A KPMG US spokesperson said: ‘Any claim that we acquiesced to client demands is unsupportable. As the bankruptcy examiner’s report that was seeking to identify entities to sue said: “KPMG would have significant defenses to any such suit”.’
The suit, brought by The New Century Liquidating Trust And Reorganized New Century Warehouse Corporation, alleges KPMG International had vicarious liability for KPMG US LLP’s ‘gross negligence’. It alleges KPMG International had a ‘right to control’ the US arm of KPMG, which audited New Century before it folded on 2 April 2007. ‘KPMG International is vicariously liable for the loss caused by KPMG US LLP because KPMG US LLP was KPMGI’s agent.’

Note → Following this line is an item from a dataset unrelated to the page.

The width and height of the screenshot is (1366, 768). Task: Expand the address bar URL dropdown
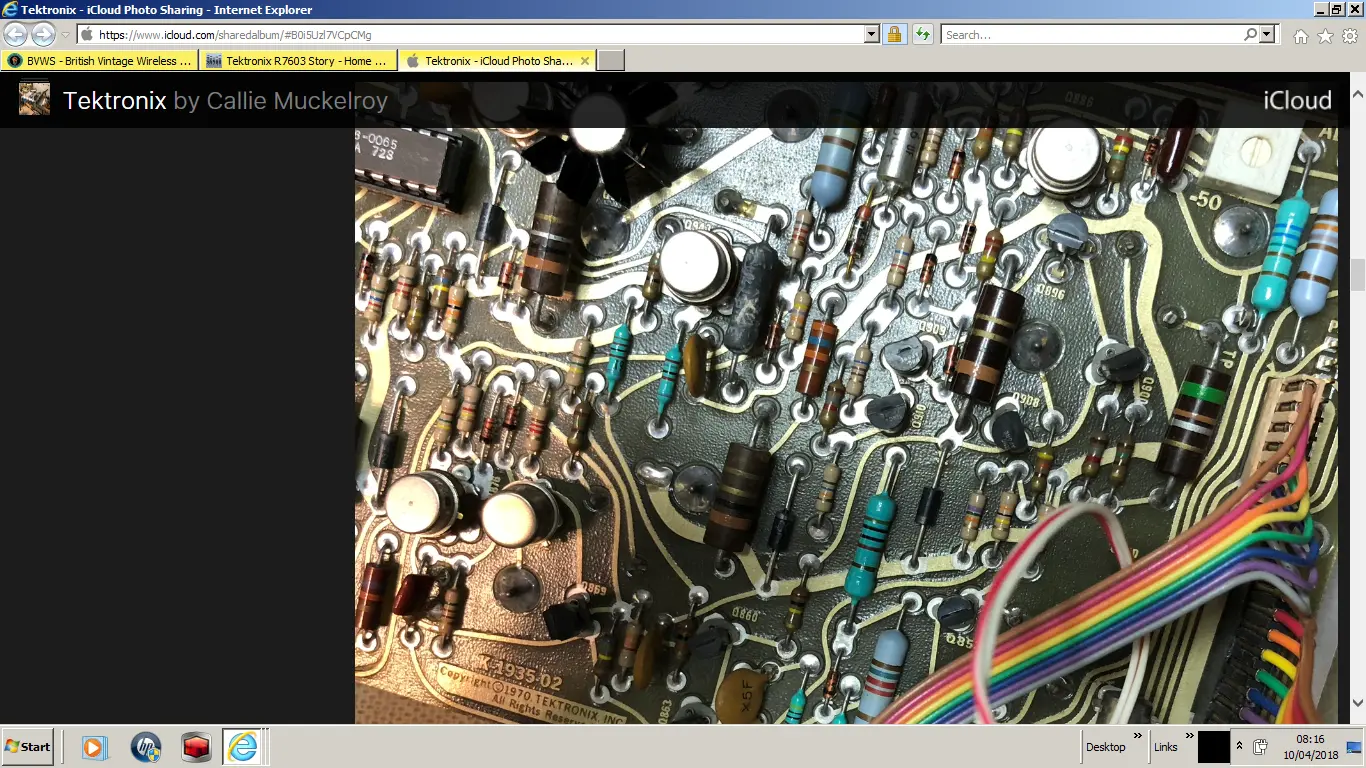(x=871, y=35)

KPMG US insisted it had met its obligations as auditor and
rejected any suggestions that New Century’s collapse was prompted by an audit
failure.
‘KPMG acted in accordance with professional standards in New Century and we will vigorously defend our audit work. Any implication that the collapse of New Century was related to accounting issues ignores the reality of the global credit crisis. This was a business failure not an accounting issue.’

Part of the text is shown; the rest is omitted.